Two of these athletes, Kristina Ugarova and Tatyana Myazina, were caught discussing their use of banned performance enhancing drugs in secret recordings made by fellow runner Yulia Stepanova and her husband Vitaly Stepanov, a former doping control officer at RUSADA, who leaked the tapes to German television channel ARD.
In spite of the incriminating recordings -- aired in an ARD documentary last December -- both runners maintained that they had not doped.
"I can say that I didn't take any banned substances," 800-metre runner Myazina told reporters on Friday. "No one from WADA or RUSADA has ever approached me."
Ugarova meanwhile said her recorded conversations with Stepanova had not addressed doping, calling her former teammate's claims about her "slanderous".

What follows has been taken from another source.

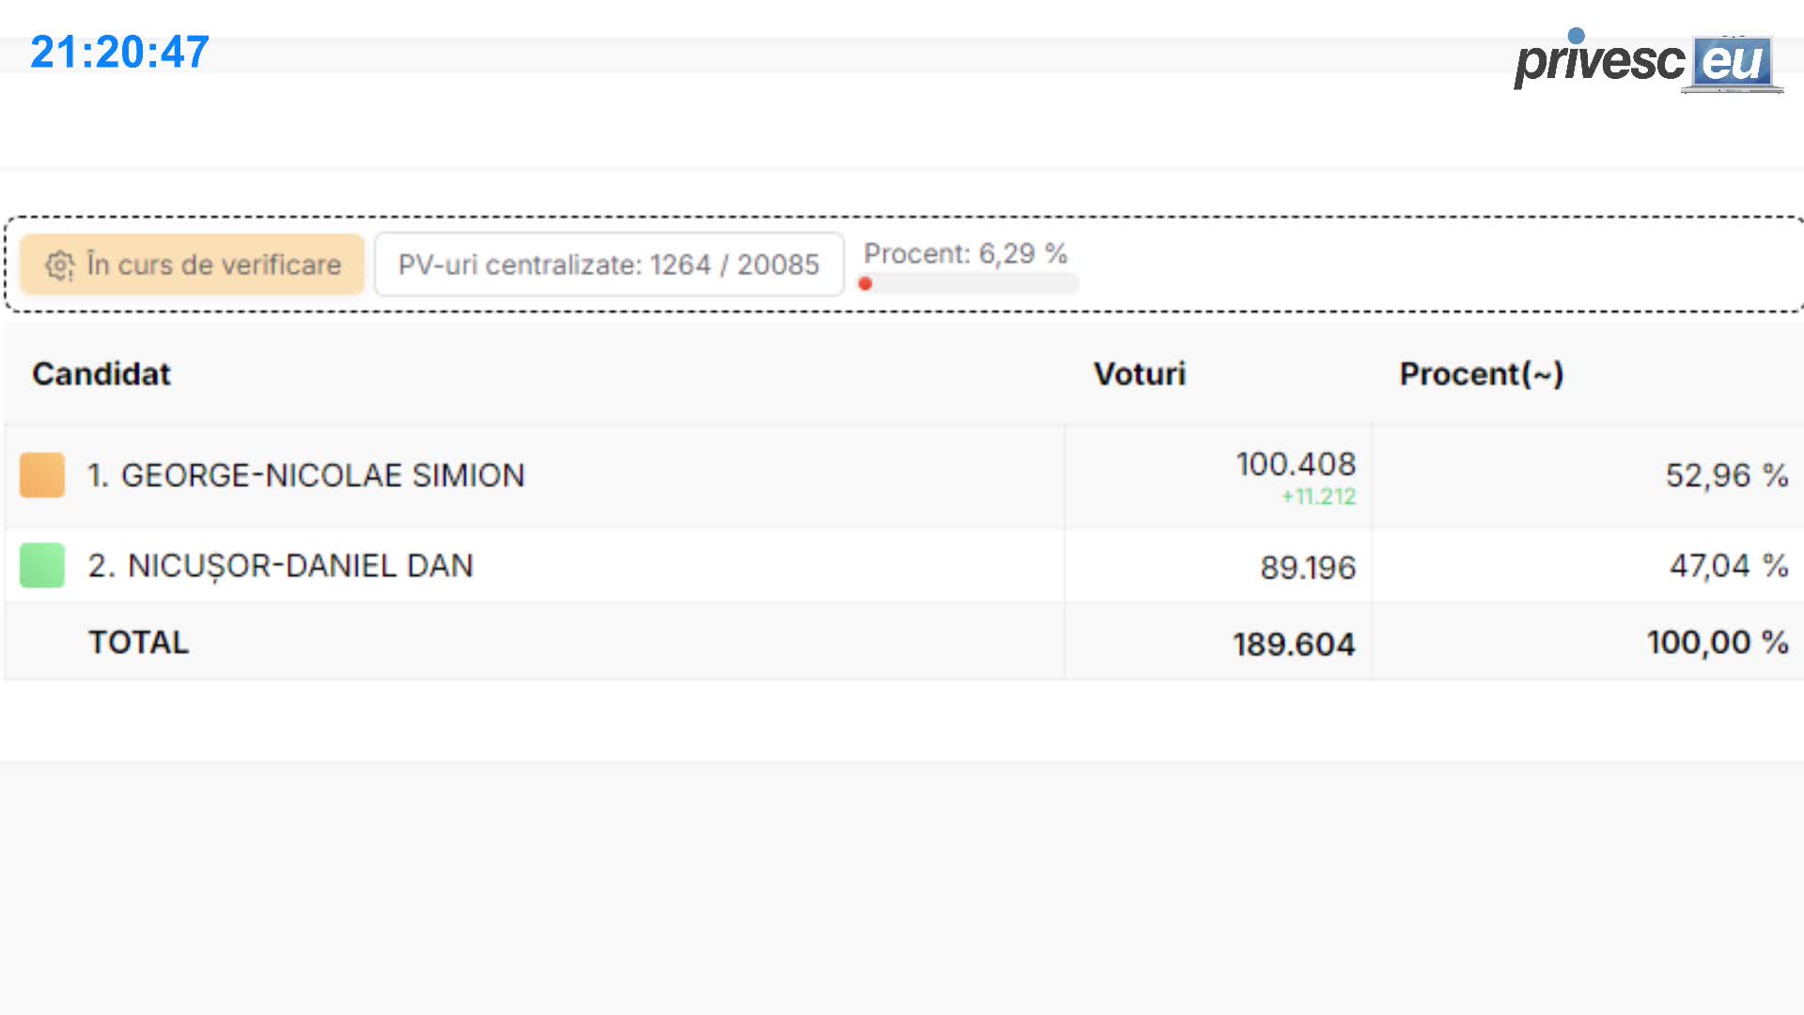Click the red dot on progress bar

tap(865, 284)

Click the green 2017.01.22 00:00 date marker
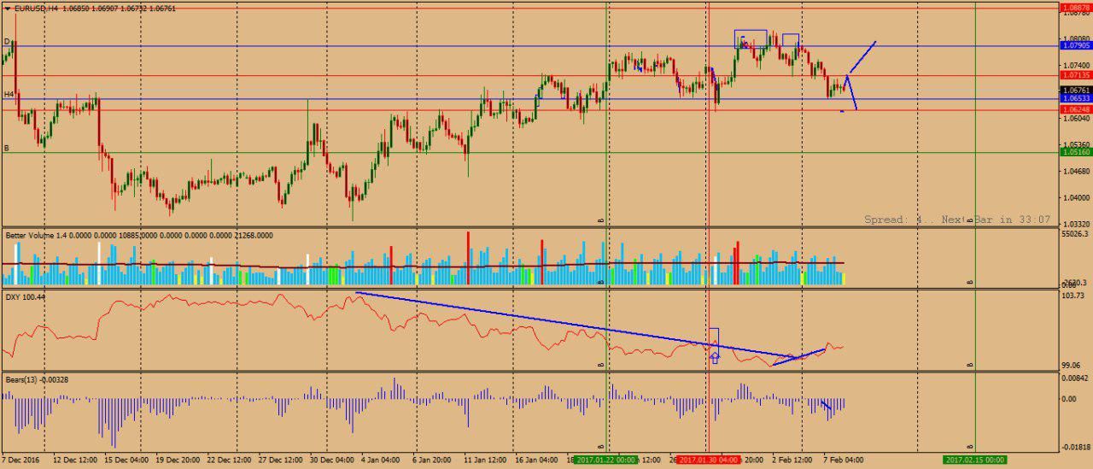[x=605, y=460]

The athletes' lawyer, Alexander Karabanov, said that his clients were poised to sue Stepanova -- who has also previously been banned over doping -- and ARD for defamation and libel in a Russian court of law.
Karabanov also told Russian media he suspected Stepanova had been recruited by "foreign special services" to work against Russia's athletic interests.
The International Association of Athletics Federation (IAAF) last week followed WADA's recommendation and provisionally suspended Russia, raising the possibility that Russian track and fields stars could be sidelined from next summer's Rio de Janeiro Olympics.
Both Russian anti-doping agency RUSADA and the Moscow anti-doping laboratory were also suspended over the report.
In the ARD documentary, Ugarova was recorded as saying her coach had provided her with steroids.
The secret tapes also revealed that Ugarova had paid 50,000 rubles ($770 at the current exchange rate) to cover up her positive test results.
Ugarova's husband, marathon runner Viktor Ugarov, is meanwhile facing a ban of up to four years for having snubbed the IAAF suspension to compete in a marathon in Japan's Kanazawa marathon last Saturday.
Ugarov won the marathon, but his result was subsequently cancelled by the IAAF.
Ugarova maintains that her husband was not aware Russia had been suspended when he took part in the race.
Russian athletes are set to miss next March's World Indoor Championships because an investigation team into doping practices in Russian athletics is only expected to report back to IAAF later that month.
The three other athletes WADA recommended be banned for life are Olympic champion 800-metre runner Maria Savinov, Olympic silver medalist Ekaterina Poistogova and 23-year-old runner Anastasia Bazdyreva.
WADA recommended similar bans for four coaches and one doctor.